The problem can be solved in two ways: using the electric field and with the help of the Laplace operator. The second approach allows to get the required double integral, but poorly explains the physical essence of the phenomenon.
Заряженный шар
Fig.1. A charged balloon
So always go by the first way in which the desired capacity is searched by the classic formula: \[\varphi(r) = - \int \limits^r E(r)\, \Bbb{d} r + const \qquad (1)\] where: \(E(r)\) is the change of the electric field inside the sphere, along a radius \(r\) and \(const\) is a constant.

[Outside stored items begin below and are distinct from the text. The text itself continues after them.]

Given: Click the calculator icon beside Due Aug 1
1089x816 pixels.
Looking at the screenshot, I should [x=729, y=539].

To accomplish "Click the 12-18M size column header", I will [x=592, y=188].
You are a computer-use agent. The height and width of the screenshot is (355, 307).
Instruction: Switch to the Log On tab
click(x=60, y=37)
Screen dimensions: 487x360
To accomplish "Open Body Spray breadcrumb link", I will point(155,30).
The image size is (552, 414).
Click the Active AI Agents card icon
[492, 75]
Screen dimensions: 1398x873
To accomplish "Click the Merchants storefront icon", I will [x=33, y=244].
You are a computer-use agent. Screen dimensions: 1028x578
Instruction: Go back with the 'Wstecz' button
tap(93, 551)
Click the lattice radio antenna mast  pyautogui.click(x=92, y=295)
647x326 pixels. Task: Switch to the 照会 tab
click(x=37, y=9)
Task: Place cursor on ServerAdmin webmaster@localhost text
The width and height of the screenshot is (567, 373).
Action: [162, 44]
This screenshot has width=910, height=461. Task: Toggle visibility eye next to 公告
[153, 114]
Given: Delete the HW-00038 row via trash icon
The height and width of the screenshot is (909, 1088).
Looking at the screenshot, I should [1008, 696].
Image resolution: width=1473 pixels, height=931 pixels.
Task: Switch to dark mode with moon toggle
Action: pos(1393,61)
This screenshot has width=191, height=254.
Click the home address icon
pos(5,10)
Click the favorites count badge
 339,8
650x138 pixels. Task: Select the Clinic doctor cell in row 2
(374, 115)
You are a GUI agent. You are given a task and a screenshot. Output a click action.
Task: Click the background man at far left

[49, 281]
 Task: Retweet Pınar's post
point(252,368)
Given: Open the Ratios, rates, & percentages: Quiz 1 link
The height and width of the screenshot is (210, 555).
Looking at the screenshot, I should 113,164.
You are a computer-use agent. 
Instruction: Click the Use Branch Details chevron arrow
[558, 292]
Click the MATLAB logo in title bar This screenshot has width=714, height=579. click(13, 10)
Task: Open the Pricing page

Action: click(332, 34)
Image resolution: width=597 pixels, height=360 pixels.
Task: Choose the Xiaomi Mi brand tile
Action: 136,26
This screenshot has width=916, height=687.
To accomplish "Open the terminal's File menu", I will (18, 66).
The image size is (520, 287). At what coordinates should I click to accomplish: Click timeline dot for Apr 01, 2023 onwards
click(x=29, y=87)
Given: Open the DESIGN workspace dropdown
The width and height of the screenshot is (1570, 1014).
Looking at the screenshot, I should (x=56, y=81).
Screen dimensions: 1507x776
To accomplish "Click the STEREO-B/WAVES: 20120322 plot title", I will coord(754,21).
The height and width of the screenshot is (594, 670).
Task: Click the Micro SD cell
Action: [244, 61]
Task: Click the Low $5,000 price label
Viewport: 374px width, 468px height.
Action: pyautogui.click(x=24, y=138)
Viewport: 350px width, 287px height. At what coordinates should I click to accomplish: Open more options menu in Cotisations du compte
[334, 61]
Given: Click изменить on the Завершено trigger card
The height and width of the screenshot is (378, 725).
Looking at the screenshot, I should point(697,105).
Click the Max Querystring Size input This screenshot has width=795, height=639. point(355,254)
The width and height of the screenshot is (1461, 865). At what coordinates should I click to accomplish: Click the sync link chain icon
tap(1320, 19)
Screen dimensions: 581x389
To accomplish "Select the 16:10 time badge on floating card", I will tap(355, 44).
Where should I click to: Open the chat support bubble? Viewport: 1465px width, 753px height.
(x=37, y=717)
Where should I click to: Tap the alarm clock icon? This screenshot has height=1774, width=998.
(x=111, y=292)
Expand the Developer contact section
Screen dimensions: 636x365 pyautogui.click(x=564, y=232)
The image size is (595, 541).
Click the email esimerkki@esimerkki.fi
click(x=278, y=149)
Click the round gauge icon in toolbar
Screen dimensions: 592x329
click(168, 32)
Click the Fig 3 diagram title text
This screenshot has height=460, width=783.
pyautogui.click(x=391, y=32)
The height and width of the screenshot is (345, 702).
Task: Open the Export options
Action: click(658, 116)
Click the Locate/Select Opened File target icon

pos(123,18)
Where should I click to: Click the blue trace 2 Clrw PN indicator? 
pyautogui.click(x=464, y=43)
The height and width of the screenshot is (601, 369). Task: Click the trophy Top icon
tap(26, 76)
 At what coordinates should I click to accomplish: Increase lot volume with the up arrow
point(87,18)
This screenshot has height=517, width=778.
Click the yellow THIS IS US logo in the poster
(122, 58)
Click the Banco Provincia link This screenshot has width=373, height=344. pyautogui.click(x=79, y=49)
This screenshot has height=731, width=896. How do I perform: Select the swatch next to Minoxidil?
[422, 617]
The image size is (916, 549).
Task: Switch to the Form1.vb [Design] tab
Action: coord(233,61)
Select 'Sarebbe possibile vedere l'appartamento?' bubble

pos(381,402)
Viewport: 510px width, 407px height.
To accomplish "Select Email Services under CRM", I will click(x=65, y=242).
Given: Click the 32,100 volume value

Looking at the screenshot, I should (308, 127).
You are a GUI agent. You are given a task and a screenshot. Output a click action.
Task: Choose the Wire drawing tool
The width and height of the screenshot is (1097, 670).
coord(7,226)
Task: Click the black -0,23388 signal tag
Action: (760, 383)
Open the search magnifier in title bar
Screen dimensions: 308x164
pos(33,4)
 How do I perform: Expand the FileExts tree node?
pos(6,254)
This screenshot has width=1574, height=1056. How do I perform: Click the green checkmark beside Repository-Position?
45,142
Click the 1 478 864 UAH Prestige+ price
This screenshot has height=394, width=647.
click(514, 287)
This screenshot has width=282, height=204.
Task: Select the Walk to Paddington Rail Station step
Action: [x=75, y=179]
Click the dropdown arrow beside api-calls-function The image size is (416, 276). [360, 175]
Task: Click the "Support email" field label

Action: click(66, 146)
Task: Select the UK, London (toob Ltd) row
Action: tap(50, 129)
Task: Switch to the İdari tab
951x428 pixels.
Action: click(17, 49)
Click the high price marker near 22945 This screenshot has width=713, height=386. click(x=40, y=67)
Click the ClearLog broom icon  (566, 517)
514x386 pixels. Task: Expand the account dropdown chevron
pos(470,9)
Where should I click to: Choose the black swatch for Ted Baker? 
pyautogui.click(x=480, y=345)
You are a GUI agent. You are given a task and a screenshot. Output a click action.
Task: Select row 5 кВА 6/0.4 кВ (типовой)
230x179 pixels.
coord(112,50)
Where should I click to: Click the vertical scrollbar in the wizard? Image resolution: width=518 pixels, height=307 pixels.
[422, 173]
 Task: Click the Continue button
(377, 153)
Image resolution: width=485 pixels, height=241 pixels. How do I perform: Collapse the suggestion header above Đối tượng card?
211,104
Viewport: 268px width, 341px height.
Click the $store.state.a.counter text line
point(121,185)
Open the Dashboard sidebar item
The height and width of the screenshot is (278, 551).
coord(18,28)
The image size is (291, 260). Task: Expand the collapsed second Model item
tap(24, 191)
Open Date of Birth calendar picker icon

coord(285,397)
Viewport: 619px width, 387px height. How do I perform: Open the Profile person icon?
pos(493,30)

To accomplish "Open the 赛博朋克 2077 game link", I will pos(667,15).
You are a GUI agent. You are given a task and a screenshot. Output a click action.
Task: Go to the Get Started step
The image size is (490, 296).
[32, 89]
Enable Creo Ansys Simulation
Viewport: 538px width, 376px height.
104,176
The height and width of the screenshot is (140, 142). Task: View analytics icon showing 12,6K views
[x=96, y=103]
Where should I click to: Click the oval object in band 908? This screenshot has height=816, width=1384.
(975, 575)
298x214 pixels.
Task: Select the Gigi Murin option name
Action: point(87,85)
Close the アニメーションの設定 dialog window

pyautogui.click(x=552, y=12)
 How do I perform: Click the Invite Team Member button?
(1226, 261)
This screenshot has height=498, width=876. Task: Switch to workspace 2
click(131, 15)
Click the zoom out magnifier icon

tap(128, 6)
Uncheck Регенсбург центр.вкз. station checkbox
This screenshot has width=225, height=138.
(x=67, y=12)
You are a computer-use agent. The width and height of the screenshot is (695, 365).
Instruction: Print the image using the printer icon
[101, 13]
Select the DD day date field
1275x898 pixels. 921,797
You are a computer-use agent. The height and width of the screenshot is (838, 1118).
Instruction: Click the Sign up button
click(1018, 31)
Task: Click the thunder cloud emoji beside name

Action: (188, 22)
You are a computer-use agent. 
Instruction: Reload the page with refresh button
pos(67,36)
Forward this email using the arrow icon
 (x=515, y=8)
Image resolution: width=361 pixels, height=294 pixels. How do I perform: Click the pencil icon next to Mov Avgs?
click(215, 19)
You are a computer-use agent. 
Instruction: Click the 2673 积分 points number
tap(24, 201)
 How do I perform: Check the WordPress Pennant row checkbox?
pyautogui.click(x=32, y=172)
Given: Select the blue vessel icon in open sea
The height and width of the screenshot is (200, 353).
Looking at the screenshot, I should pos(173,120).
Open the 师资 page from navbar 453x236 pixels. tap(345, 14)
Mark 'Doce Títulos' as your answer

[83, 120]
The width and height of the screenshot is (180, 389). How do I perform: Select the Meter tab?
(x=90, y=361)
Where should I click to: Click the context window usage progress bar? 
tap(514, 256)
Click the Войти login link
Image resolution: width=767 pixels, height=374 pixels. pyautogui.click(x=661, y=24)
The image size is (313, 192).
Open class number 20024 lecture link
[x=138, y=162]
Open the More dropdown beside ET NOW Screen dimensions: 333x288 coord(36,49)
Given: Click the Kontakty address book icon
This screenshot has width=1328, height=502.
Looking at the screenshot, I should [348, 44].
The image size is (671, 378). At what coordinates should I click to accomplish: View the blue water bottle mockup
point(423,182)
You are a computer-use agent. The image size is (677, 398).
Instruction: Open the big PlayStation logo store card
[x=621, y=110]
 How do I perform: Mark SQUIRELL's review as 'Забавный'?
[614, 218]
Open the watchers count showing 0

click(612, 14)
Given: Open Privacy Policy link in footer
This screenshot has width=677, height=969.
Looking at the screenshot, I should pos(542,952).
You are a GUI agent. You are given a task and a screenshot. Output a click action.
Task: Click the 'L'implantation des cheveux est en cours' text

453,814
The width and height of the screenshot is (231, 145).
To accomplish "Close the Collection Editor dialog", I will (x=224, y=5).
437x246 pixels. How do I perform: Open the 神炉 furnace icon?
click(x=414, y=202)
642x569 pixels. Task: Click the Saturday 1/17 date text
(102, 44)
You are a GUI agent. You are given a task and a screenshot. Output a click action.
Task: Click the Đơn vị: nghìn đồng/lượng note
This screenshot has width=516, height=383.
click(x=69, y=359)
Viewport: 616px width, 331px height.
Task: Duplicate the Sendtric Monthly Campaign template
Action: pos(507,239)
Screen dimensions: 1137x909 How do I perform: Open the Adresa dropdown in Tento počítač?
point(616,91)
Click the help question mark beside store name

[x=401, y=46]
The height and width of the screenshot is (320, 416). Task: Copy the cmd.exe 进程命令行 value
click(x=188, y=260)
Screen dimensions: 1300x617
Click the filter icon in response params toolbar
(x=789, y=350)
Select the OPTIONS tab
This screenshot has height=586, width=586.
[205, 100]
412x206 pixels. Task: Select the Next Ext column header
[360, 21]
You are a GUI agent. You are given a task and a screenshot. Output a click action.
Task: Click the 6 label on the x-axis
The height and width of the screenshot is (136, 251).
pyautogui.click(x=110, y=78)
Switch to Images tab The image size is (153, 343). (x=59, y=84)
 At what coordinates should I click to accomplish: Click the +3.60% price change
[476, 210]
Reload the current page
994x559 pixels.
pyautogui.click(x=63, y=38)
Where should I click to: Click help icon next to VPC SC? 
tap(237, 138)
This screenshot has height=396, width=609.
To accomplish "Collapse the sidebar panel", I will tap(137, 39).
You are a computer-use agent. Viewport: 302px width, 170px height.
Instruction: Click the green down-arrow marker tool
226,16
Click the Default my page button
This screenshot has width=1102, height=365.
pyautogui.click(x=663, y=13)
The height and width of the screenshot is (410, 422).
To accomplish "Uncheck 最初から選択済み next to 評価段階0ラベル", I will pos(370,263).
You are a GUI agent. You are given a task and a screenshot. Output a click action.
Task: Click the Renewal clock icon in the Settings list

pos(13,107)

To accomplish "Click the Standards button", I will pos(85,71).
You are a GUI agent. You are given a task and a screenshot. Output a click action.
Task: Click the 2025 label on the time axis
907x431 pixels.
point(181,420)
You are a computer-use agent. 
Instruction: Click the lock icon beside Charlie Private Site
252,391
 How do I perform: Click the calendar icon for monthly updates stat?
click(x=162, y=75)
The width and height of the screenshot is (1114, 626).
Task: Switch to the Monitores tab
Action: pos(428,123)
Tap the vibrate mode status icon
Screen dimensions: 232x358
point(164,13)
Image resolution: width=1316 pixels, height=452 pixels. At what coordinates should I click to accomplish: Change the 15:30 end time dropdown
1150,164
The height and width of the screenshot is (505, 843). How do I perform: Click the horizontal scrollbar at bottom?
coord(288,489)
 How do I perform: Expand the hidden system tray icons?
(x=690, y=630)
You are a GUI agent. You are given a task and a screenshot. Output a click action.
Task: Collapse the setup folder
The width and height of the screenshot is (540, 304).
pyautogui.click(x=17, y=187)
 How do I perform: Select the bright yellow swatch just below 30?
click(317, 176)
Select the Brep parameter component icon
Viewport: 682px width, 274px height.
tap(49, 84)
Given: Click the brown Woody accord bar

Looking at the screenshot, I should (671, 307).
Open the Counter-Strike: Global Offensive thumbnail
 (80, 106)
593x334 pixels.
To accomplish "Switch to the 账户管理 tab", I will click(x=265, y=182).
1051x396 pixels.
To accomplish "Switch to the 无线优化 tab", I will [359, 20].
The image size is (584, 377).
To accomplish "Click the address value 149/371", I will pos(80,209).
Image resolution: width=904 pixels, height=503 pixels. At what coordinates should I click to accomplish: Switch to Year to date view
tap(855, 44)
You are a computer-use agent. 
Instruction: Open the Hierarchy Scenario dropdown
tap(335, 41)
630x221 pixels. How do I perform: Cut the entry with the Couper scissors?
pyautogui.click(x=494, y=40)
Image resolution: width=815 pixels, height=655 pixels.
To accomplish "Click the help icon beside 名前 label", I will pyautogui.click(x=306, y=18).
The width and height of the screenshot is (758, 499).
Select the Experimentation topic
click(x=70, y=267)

In the initial conditions of our task there is only a volume charge density inside the ball (\(\rho\)) and, in order to find the field strength, you first need to do some exercises: to Express it through the charge, and then charge through its density. It is necessary to remind you that field strength and charge are linked through the theorem of Gauss [1], the meaning of which is very simple: if you measure the field strength at any distance from the system of charges, knowing the area covered by this measurement, it is possible to find the sum of these charges. Under the terms of the task, all our charges are located symmetrically relative to the center of the sphere, so this law greatly simplified: \[E(r)\ S = { q(r) \over \varepsilon_0 } \qquad (2)\] Here: \(S\) — the area covered by the dimension of the sphere is equal to \(4\pi r^2\), \(\varepsilon_0\) is the absolute dielectric permittivity of vacuum [2]. Express hence the tension; we need it later: \[E(r) = { q(r) \over 4\pi \varepsilon_0 r^2 } \qquad (3)\] Then the formula (1) is changed like this: \[\varphi(r) = - {1 \over 4\pi \varepsilon_0} \int \limits^r {q(r) \over r^2} \Bbb{d} r + const \qquad (4)\] It remains to Express the charge through its bulk density [3]: \[q(r) = \int \limits_{V} \rho (r)\, \Bbb{d} V \qquad (5)\] If we substitute in this formula the classical volume of a sphere: \(V = \frac43 \pi r^3\), it will be suitable for our solution: \[q(r) = 4 \pi \int \limits_0^r r^2 \rho (r)\, \Bbb{d} r \qquad (6)\] Substitute it in (4) and get the General solution of the problem: \[\varphi(r) = - {1 \over \varepsilon_0} \int \limits^r {\Bbb{d} r \over r^2} \int \limits_0^r r^2 \rho (r)\, \Bbb{d} r + const \qquad (7)\] This kind of is not very conducive to revealing the physical meaning of this phenomenon as well, is a fairly complex double integral, which further confuses the situation. Let us try to simplify and even bring in some new patterns.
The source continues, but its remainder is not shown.